La Ville de Montréal, nommée Ville UNESCO de design en 2006, rejoint le réseau des Villes créatives fondé en 2004, réunissant tous les critères exigés, notamment la tenue d’événements culturels prestigieux (comme la Semaine mode de Montréal, le Festival mode et design, le Salon du design, le Salon de l’artisanat, Smart Design, etc.). Cette nomination témoigne d’une volonté de développement de l’économie créative locale, plus spécifiquement du secteur du design en intégrant le design de mode. En tant qu’acteurs du développement sectoriel local, les designers par l’apport de leur créativité et de leur rayonnement travaillent à la restructuration de l’industrie du vêtement. Cela est rendu possible grâce au déploiement de politiques en faveur du secteur et la mise en place de programmes et d’actions stratégiques de changement. L’orchestration de coopérations au sein de l’industrie et chez les acteurs clés du milieu, tels que les groupes de travail et les tables de concertation, permet non seulement de prendre en compte une nouvelle chaîne de valeur, mais encore d’organiser le rayonnement de nouveaux modèles d’affaires. En dépit des divergences d’intérêts qui apparaissent dans les groupes, la motivation des acteurs à créer un projet commun nous amène à explorer de quelle manière les designers, dans un tel contexte, se saisissent d’opportunités pour s’imposer dans leurs carrières. Nous observons alors la manière dont ces créateurs se singularisent pour être reconnus, mais également, le rôle des acteurs intermédiaires, du cercle de la mode, leur permettant d’espérer une certaine renommée.

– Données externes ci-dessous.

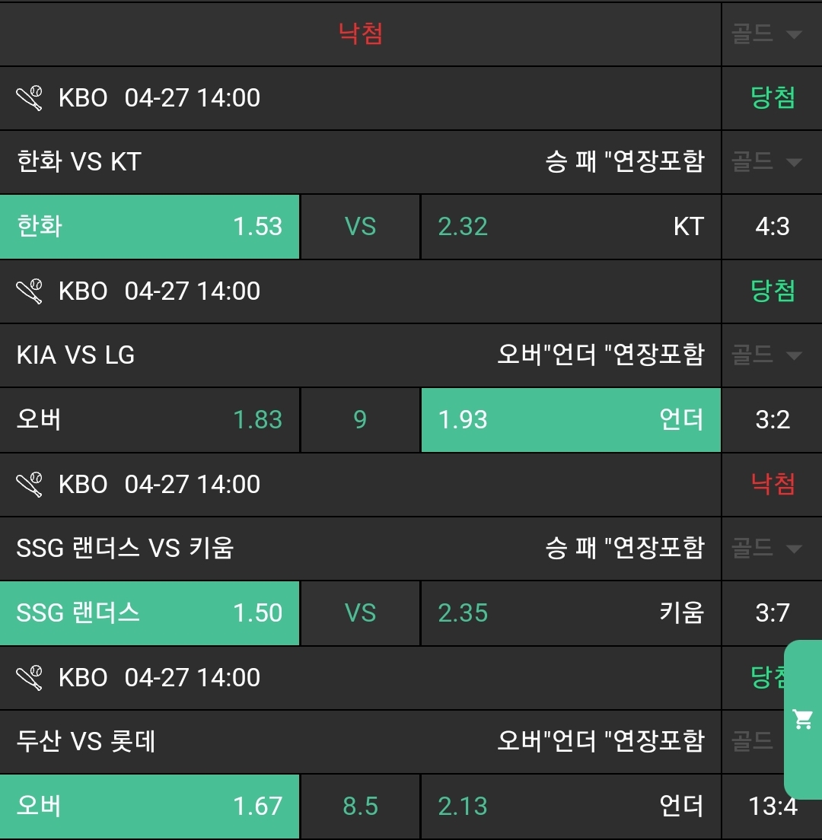Select 언더 at 1.93 for KIA VS LG

click(x=571, y=420)
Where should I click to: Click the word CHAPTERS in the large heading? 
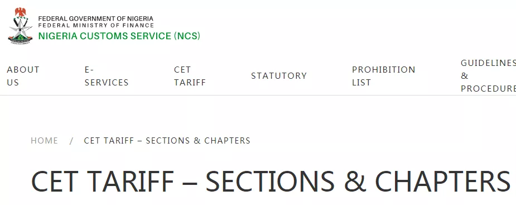442,182
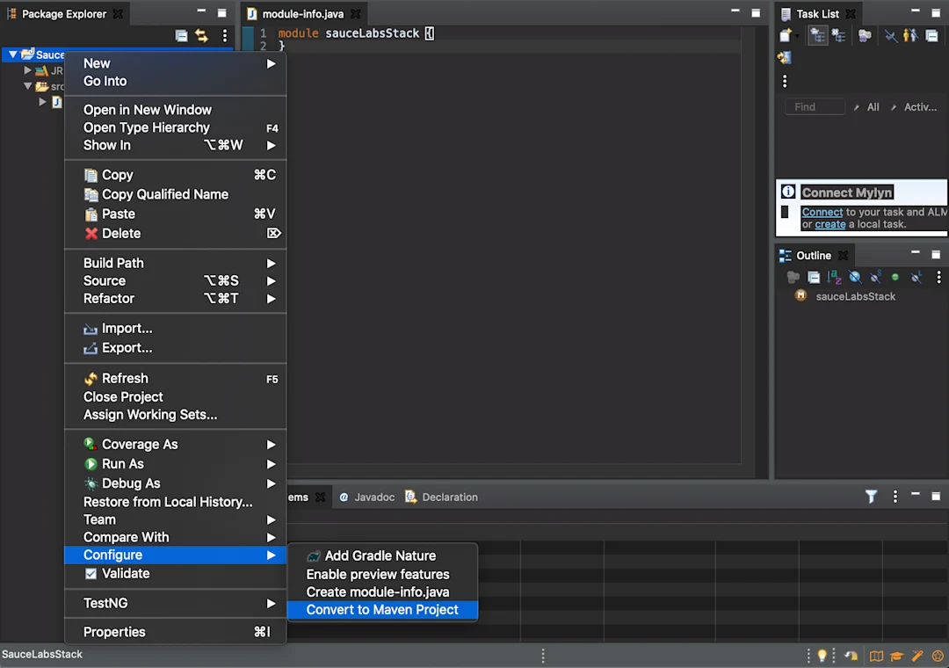Choose Convert to Maven Project
The height and width of the screenshot is (668, 949).
(382, 610)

L’analyse des coopérations du milieu nous permet d’apprécier les enjeux de légitimation du champ de la mode et la reconnaissance de designers réputés. C’est en prenant en compte les interactions en direction de la médiation ou celles en direction de la médiatisation que nous distinguons deux logiques d’action. La première accompagne l’aspect entrepreneurial du métier et la deuxième, son aspect créatif et culturel. Le rayonnement de la Ville de mode se présente comme le projet commun, le monde de la mode, lequel repose sur la visibilité créative des designers et la mobilisation des acteurs. Quant au projet de la Grappe de mode, il répond à des préoccupations économiques et industrielles et nous met en présence d’un monde pluriel de la mode.

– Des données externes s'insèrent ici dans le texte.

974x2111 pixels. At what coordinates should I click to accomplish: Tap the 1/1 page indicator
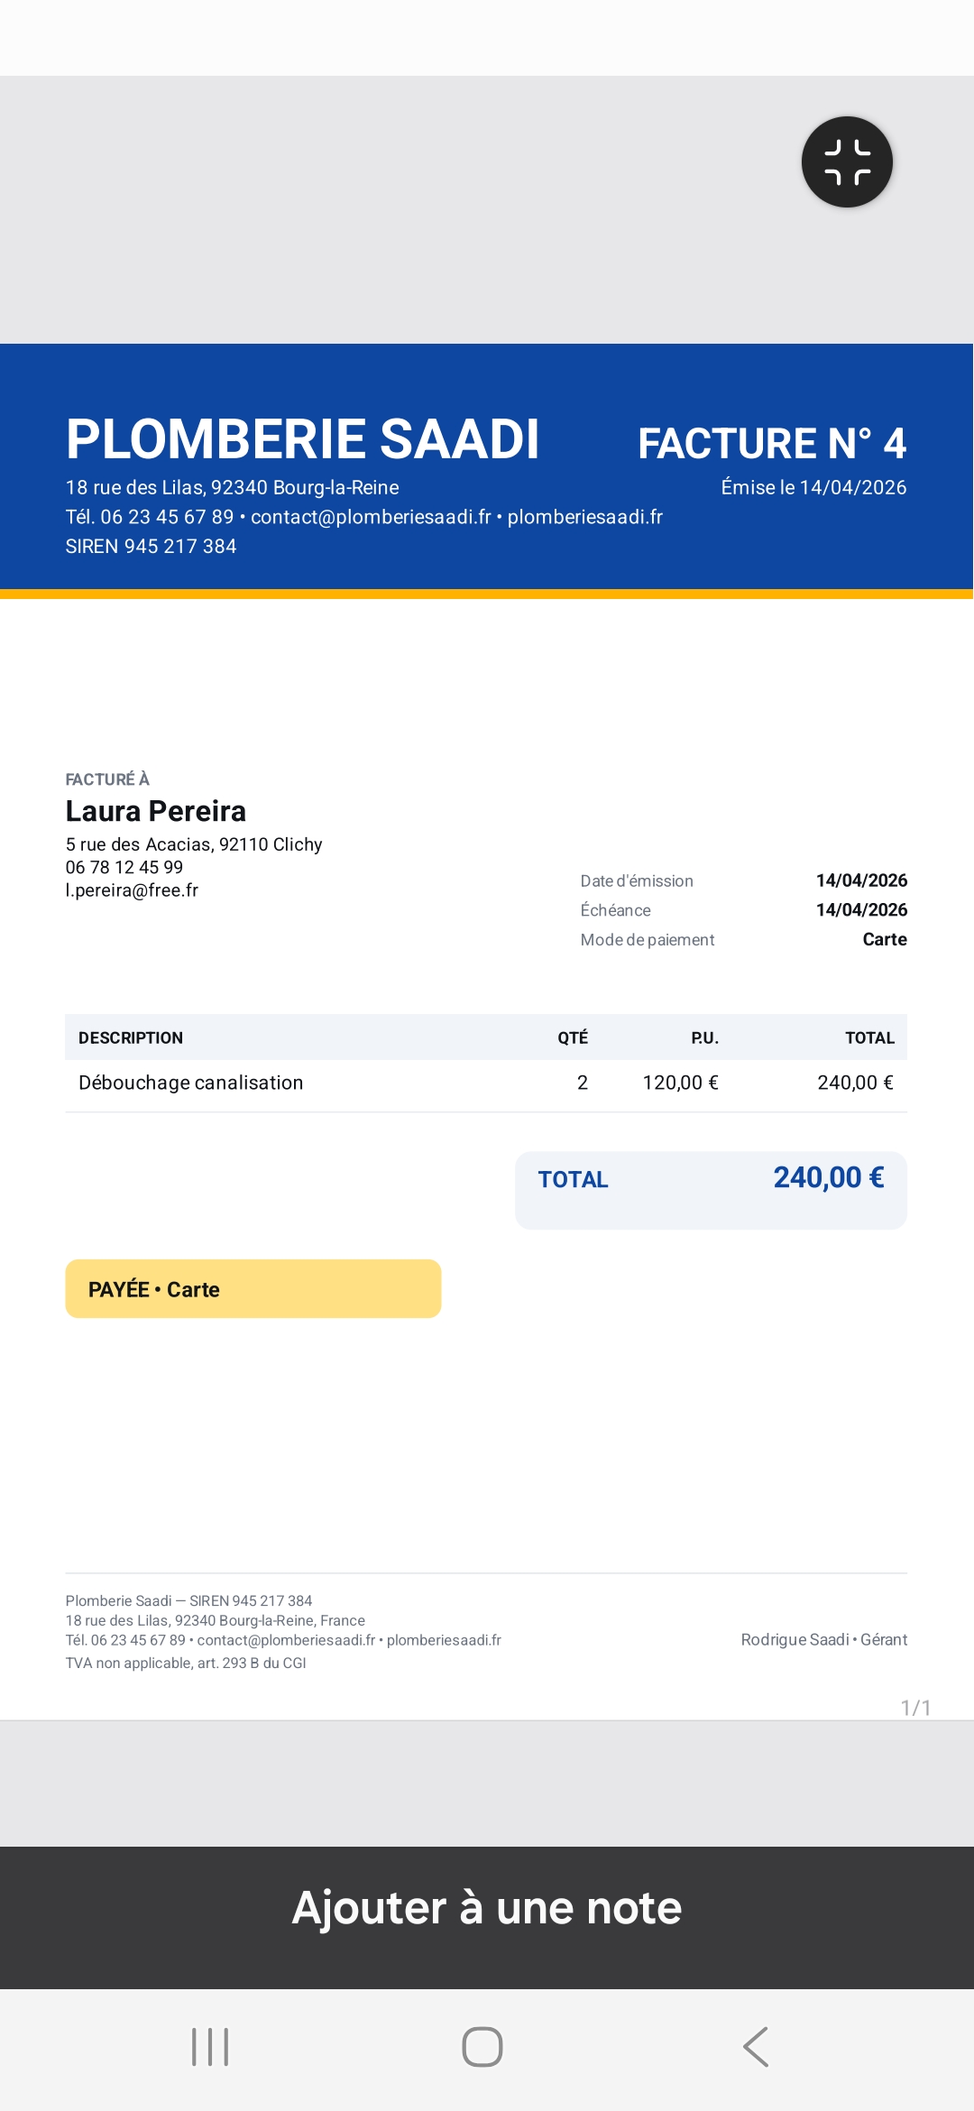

À partir de témoignages recueillis et en adoptant une démarche compréhensive, nous dégageons un idéaltype : le paradoxe de Janus, les multiples facettes du designer à la fois créateur et entrepreneur. Puis nous examinerons comment le designer s’engage dans sa carrière, et ce qui motive ses choix quant aux incertitudes du métier. Au final, nous proposons une typologie des trajectoires en régime de réputation. Celle-ci repose sur l’observation des manières d’agir, des étapes de carrière caractérisées par le degré de reconnaissance, les aides du milieu (médiation et médiatisation), mais également sur l’inscription culturelle ou industrielle du métier (créateur, entrepreneur). La ville devient la scène sur laquelle se joue cette course à la renommée de professionnels créatifs renforcée par l’essor de l’économie créative qui prétend répondre aux malaises sociétaux et à la crise des industries traditionnelles.
Mots-clés : Réputation, designers de mode, singularisation, industrie, agir créatif et marchand, Ville créative.